Please continue the passage below on YHWH as a trickster in the Jacob cycle, starting right after its last sentence.

> [EXTRACT TO READ]:

────

The book of Genesis portrays the character Jacob as a brazen
trickster who deceives members of his own family: his father Isaac,
brother Esau, and uncle Laban. At the same time, Genesis depicts
Jacob as YHWH's chosen, from whom the entire people Israel derive
and for whom they are named. These two notices produce a latent
tension in the text: Jacob is concurrently an unabashed trickster
and YHWH's preference. How is one to address this tension? Scholars
have long focused on the implications for the character and
characterization of Jacob. The very question, however, at its core
raises an issue that is theological in nature. The Jacob cycle (Gen
25-36) is just as much, if not more, a text about God as it is
about Jacob, a point startlingly absent in a great deal of Genesis
scholarship. Anderson argues for the presence of what he has dubbed
a theology of deception in the Jacob cycle: YHWH operates as a
divine trickster who both uses and engages in deception for the
perpetuation of the ancestral promise (Gen 12:1-3). Through a
literary hermeneutic, emphasizing the symbiotic relationship
between how the text means and what the text means, and a keen eye
to the larger task of Old Testament theology as literally "a word
about God," Anderson examines the various manifestations of YHWH as
trickster in the Jacob cycle. The phenomenon of divine deception at
every turn is intimately tethered in diverse ways to YHWH's unique
concern for the protection and advancement of the ancestral
promise, which has cosmic implications. Attention is given to the
ways that the multiple deceptions-some previously unnoticed-evoke,
advance, and at times fulfill the ancestral promise. Anderson's
careful and thoughtful interweaving of trickster texts and
traditions in the interest of theology is a unique contribution of
this important volume. Oftentimes, scholars who are interested in
the trickster are unconcerned with the theological ramifications of
the presence of material of this sort in the biblical text, while
theologians have often neglected the vibrant and pervasive presence
of the trickster in the biblical text. Equally vital is the
necessity of viewing the Old Testament's image of God as also
comprising dynamic, subversive, and unsettling elements. Attempts
to whitewash or sanitize the biblical God fail to recognize and
appreciate the complex and intricate ways that YHWH interacts with
his chosen people. This witness to YHWH's engagement in deception
stands alongside and paradoxically informs the biblical text's
portrait of YHWH as trustworthy and a God who does not lie.

────

> [EXTRACTED MATERIAL]:
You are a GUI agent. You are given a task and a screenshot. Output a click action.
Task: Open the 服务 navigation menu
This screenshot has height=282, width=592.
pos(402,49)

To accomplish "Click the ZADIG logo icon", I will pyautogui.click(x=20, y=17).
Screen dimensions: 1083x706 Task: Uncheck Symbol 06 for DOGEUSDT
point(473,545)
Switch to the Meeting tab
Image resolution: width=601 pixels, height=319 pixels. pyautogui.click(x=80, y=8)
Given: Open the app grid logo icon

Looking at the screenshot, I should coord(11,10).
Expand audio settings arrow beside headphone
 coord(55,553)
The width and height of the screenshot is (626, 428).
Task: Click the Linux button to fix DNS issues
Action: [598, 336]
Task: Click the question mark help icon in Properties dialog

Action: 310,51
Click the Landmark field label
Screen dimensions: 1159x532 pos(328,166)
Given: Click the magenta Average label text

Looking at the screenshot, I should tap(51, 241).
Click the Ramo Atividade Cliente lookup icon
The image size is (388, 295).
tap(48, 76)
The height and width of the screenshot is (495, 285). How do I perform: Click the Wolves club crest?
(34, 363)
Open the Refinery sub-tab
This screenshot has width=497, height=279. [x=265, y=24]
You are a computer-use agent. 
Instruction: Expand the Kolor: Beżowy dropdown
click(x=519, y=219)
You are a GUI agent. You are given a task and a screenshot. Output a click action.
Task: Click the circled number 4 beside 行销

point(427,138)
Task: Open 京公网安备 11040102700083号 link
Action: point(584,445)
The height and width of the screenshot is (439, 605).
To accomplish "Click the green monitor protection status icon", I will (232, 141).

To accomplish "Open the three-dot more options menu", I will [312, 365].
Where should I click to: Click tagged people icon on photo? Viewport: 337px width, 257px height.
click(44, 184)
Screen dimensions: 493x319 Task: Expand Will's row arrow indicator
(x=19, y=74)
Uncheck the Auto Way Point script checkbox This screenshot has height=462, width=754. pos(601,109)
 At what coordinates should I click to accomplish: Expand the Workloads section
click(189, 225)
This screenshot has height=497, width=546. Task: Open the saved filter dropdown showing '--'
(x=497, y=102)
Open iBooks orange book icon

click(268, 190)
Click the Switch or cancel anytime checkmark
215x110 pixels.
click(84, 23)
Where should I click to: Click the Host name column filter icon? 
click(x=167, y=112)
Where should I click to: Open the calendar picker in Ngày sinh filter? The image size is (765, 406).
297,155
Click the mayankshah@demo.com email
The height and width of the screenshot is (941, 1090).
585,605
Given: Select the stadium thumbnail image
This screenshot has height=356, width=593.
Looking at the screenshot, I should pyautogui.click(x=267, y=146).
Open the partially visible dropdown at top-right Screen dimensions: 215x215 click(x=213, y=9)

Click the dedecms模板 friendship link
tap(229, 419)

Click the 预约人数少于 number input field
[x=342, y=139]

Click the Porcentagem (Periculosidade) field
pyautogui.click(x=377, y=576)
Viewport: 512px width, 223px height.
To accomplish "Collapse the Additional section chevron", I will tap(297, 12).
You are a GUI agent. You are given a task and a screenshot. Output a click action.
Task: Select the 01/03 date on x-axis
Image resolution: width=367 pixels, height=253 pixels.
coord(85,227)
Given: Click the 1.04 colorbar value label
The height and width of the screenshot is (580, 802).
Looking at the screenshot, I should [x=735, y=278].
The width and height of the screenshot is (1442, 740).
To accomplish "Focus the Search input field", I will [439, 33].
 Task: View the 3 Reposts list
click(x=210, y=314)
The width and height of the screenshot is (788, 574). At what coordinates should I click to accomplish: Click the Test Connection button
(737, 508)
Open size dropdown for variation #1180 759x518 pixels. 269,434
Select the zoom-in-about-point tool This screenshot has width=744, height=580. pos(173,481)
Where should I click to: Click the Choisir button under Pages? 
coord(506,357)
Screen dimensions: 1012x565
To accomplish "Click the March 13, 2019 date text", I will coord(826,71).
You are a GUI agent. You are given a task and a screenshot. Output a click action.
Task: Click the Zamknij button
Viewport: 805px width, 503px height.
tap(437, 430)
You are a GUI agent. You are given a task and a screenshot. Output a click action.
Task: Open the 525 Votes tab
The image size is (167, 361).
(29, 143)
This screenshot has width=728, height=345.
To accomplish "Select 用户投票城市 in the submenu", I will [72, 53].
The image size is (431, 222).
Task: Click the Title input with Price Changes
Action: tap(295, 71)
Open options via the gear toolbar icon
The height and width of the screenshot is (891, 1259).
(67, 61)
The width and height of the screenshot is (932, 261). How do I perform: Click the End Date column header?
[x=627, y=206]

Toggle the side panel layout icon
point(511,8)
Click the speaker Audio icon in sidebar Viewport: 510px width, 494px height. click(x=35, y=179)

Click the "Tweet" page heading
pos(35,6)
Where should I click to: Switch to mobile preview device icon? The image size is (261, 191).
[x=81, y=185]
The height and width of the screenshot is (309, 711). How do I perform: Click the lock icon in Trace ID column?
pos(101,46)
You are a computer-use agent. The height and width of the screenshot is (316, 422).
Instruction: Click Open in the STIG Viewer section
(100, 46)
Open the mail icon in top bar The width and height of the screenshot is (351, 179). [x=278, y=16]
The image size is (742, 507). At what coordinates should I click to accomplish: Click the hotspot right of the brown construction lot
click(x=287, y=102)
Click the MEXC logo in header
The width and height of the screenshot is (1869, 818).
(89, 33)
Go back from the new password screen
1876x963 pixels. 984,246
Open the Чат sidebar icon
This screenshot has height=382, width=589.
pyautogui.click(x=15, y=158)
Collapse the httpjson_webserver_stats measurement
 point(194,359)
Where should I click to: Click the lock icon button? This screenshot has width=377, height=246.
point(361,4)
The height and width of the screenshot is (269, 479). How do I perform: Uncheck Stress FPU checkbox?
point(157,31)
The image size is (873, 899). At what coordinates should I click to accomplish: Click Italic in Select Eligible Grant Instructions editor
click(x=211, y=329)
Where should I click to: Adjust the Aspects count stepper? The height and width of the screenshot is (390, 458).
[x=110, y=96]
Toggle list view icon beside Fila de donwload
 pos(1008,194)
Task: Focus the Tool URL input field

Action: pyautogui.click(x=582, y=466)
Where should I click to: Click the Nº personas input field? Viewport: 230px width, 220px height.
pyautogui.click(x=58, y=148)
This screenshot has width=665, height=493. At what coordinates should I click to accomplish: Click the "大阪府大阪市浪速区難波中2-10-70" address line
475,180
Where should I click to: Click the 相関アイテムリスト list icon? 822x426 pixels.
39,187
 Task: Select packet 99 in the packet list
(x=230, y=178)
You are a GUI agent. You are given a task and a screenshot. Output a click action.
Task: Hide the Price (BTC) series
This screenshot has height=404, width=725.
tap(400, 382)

────

> [ANSWER TO THIS PROBLEM]:
Anderson's Jacob and the Divine Trickster stands as a stimulating
and provocative investigation into the most interesting and
challenging character in the Bible, God, and marks the first true
comprehensive treatment of YHWH as divine trickster. Anderson has
set the stage to continue the conversation and investigation into a
theology of deception in the Hebrew Bible.